Resources

People often ask me "How did you learn how to hack?" The answer: by reading. This page is a collection of the blog posts and other articles that I have accumulated over the years of my journey. Enjoy!

Privilege Escalation in FreeBSD - 343

ZDI - Lucas LeongPosted 5 Years Ago
  • FreeBSD is a unix strand of OS. chroot is a system call is that meant to restrict access to the rest of the file system. In essence, it gives the user a pseudo-root directory. This is commonly referred to as chroot jail.
  • The FTP daemon for FreeBSD had an option to use chroot a user into a particular part of the file system. This is where the bug exists! Who would think to find a privilege escalation in a chrooted FTP implementation!?
  • The logic checks to see if the chrdir (chroot directory) is accessible. If this fails, it jumps to some unintended code at a goto label.
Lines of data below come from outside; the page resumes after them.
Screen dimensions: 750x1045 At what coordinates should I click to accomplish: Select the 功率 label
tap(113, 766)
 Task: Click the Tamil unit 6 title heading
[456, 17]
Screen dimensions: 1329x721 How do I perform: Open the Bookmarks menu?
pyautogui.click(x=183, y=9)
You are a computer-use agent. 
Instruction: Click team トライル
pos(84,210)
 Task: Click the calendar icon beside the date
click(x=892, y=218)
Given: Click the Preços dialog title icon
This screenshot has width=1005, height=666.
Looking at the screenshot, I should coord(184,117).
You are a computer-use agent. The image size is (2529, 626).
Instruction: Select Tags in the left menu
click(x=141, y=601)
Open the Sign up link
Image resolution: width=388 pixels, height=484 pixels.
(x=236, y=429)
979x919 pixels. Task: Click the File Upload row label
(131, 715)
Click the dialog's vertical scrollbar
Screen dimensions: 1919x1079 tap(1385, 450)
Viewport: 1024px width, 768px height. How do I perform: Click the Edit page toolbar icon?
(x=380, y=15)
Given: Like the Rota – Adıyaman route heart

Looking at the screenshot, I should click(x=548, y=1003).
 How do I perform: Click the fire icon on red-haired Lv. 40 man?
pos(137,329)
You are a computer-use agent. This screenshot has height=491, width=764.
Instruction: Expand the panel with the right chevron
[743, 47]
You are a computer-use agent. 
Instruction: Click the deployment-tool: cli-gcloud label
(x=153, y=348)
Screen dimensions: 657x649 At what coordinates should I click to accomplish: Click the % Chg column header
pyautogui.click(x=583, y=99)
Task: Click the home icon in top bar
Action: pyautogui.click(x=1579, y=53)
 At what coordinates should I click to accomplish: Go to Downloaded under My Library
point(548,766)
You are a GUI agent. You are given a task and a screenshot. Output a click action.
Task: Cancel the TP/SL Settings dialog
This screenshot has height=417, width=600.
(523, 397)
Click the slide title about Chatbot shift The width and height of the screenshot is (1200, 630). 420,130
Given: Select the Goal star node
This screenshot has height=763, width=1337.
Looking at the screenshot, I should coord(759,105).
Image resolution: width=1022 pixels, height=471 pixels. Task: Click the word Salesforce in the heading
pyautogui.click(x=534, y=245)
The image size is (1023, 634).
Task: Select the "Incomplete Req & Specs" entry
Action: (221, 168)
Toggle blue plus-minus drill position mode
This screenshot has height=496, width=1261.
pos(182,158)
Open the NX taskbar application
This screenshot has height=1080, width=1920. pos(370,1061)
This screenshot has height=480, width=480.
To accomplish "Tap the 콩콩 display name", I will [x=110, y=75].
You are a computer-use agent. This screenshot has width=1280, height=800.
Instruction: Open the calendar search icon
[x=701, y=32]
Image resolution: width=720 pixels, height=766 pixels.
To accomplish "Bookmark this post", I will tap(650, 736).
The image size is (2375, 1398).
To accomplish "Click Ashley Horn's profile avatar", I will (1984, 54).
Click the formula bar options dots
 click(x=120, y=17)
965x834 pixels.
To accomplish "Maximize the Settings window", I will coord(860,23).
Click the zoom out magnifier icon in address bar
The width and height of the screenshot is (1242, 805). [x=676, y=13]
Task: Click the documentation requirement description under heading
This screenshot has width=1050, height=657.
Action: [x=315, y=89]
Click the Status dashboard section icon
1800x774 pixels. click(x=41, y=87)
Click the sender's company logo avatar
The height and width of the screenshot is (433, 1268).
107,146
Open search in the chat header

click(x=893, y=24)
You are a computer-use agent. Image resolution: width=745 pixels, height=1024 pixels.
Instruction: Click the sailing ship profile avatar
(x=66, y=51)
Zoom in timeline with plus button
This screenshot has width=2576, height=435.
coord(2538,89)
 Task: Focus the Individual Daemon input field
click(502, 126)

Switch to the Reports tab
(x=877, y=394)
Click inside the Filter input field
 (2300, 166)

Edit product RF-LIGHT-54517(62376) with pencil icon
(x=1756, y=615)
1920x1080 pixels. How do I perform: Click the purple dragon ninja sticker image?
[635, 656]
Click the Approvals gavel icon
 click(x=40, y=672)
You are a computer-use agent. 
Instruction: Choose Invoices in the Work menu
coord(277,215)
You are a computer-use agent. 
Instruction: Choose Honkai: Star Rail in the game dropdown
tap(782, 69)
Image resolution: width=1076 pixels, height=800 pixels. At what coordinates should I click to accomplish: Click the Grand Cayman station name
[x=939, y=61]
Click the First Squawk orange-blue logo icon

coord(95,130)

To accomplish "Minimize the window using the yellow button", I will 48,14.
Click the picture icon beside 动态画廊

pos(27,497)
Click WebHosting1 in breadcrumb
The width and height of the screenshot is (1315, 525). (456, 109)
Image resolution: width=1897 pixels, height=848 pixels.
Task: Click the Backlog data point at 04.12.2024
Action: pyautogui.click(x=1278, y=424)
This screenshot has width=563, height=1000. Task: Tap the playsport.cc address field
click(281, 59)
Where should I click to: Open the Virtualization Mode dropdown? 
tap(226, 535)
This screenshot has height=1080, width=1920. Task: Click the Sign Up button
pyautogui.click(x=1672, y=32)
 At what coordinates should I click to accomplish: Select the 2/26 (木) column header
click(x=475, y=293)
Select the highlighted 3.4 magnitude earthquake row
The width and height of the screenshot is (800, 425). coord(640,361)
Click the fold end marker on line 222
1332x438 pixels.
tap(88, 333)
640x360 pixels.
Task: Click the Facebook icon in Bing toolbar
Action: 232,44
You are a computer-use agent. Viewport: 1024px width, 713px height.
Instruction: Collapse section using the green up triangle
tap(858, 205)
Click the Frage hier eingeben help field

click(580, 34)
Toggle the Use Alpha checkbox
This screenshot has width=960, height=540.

Now, ftpd still awaits a new login, but the connection is already locked inside the chroot jail from the previous logic. This causes incorrect behavior during the next login attempt on that connection.
  • An attacker can make chdir fail by using chmod 0. Why is having this fail useful? The ftpd itself gets trapped in chroot jail!
  • So, later, when authentication checks are done, they are done within the chrooted directory! This means that we can control the root credentials being used, on the next authentication login.
  • Now, we can upload libraries that act as replacements to normal daemon libraries. If we add a reverse shell to one of these, we end up as the non-chrooted root user!
  • To me, the interesting part was that this issue was created because of a failure in one of the commands, while the other one succeeded. Just because you catch an error, does not mean that it is handled properly!